• [DIRECTIONS] Reproduce the entries exactly.

• [DATA IN THIS EXERCISE]
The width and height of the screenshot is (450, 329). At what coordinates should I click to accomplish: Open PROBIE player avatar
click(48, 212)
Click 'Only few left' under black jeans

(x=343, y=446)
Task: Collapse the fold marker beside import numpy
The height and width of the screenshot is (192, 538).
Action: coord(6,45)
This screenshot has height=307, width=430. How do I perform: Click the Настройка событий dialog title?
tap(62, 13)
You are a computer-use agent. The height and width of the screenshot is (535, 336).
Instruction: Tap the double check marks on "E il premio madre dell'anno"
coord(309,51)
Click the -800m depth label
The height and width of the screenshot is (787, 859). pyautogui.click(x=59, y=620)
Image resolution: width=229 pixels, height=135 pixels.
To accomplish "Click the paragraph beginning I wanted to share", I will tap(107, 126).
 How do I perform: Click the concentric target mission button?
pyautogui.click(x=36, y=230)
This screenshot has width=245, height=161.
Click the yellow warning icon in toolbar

• [EXPECTED OUTPUT]
The width and height of the screenshot is (450, 329). At what coordinates should I click to accomplish: Open PROBIE player avatar
click(48, 212)
Click 'Only few left' under black jeans

(x=343, y=446)
Task: Collapse the fold marker beside import numpy
The height and width of the screenshot is (192, 538).
Action: coord(6,45)
This screenshot has height=307, width=430. How do I perform: Click the Настройка событий dialog title?
tap(62, 13)
You are a computer-use agent. The height and width of the screenshot is (535, 336).
Instruction: Tap the double check marks on "E il premio madre dell'anno"
coord(309,51)
Click the -800m depth label
The height and width of the screenshot is (787, 859). pyautogui.click(x=59, y=620)
Image resolution: width=229 pixels, height=135 pixels.
To accomplish "Click the paragraph beginning I wanted to share", I will tap(107, 126).
 How do I perform: Click the concentric target mission button?
pyautogui.click(x=36, y=230)
This screenshot has width=245, height=161.
Click the yellow warning icon in toolbar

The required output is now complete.